Geragos and Kabeteck, meanwhile, have blamed others for the misappropriated funds, including Yeghiayan, whom they sued in 2011. In a letter to the Times after the investigation was published, Kabateck wrote, “I have always been deeply saddened that Mr. Yeghiayan and his co-conspirators took money from the decedents of victims of the Armenian genocide, and that is why I worked so hard to reveal their actions and help hold them accountable.”

The State Bar announcement was made pursuant to California Business and Professions Code section 6086.1(b)(2), which authorizes the State Bar’s Board Chair, when warranted for protection of the public and after notice to the licensee, to issue an announcement confirming the fact of an investigation, clarifying the procedural aspects and current status of the investigation, and defending the right of the licensee to a fair hearing. Details of the investigation must remain confidential to comply with statutory limitations on disclosure.

A State Bar investigation seeks to determine whether there is a basis for filing a Notice of Disciplinary Charges. An attorney who is the subject of an investigation has a right to a fair hearing and must be presumed innocent of any misconduct warranting discipline until any charges that might be brought have been proven in a proceeding before the State Bar Court.

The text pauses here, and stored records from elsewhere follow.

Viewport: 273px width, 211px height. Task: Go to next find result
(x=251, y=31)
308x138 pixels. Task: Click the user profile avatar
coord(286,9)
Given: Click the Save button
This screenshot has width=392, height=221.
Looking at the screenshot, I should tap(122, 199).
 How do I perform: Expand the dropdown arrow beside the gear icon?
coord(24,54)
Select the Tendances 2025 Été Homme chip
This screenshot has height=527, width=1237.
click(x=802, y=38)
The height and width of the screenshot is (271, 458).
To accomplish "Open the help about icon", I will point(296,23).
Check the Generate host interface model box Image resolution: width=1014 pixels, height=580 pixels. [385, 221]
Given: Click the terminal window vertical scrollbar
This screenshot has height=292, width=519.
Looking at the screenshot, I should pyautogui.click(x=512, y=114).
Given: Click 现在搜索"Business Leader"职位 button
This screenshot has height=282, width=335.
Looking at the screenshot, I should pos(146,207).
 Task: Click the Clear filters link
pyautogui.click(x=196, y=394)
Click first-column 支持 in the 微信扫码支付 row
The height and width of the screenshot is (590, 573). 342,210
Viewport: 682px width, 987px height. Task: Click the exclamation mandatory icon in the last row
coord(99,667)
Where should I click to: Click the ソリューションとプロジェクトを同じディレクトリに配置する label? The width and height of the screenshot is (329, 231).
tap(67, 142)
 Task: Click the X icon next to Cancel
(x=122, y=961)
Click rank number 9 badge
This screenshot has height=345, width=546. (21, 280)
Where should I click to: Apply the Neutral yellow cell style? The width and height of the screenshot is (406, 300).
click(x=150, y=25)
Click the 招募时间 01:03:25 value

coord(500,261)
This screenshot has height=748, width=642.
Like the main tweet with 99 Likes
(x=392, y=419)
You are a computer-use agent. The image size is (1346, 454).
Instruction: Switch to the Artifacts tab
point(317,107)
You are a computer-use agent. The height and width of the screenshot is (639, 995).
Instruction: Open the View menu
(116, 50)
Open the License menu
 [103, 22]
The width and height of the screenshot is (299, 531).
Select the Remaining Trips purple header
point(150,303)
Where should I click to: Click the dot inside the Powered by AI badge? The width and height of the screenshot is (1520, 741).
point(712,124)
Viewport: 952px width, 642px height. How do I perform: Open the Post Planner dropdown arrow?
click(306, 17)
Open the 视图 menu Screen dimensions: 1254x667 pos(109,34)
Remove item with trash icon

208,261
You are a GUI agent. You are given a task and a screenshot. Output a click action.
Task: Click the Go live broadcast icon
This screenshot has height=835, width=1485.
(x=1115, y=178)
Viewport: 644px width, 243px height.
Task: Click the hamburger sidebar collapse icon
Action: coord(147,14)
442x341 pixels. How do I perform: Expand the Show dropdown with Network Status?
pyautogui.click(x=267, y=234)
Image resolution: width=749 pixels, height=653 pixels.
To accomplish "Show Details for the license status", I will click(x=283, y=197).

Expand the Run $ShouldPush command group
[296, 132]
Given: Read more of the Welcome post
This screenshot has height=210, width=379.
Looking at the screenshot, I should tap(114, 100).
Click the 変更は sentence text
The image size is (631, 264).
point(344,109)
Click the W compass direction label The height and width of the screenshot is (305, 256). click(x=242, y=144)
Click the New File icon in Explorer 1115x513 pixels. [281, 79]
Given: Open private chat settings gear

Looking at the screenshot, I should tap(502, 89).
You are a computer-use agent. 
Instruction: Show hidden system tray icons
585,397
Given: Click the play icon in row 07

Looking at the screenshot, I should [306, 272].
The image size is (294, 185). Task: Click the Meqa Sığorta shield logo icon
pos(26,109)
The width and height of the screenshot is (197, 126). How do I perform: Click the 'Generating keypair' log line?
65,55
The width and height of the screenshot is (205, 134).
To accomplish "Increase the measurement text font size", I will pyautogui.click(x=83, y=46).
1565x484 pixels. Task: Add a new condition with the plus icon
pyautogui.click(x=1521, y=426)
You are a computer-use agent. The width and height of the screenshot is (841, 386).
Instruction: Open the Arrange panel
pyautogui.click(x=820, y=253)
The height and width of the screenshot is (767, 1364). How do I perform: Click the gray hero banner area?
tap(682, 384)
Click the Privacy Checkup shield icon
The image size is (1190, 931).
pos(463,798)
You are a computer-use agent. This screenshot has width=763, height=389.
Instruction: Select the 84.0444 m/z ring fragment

“The State Bar is charged with protecting the public,” said Ruben Duran, Board Chair. “Confidence in our ability to do so has unfortunately been shaken in recent times by the Girardi matter and what it represents. Restoring and maintaining the public’s trust in the disciplinary apparatus of this agency is imperative. To that end, it is important to emphasize that the State Bar investigates possible misconduct wherever it might occur. The status of attorneys, or the size of their practice, cannot and will not impact our decisions to investigate misconduct. I want to stress that in and of itself this announcement is not an indication of any misconduct by the attorneys being investigated. Lastly, the State Bar expresses gratitude to the LA Times for its excellent reporting on the distribution of Armenian Genocide settlement funds.”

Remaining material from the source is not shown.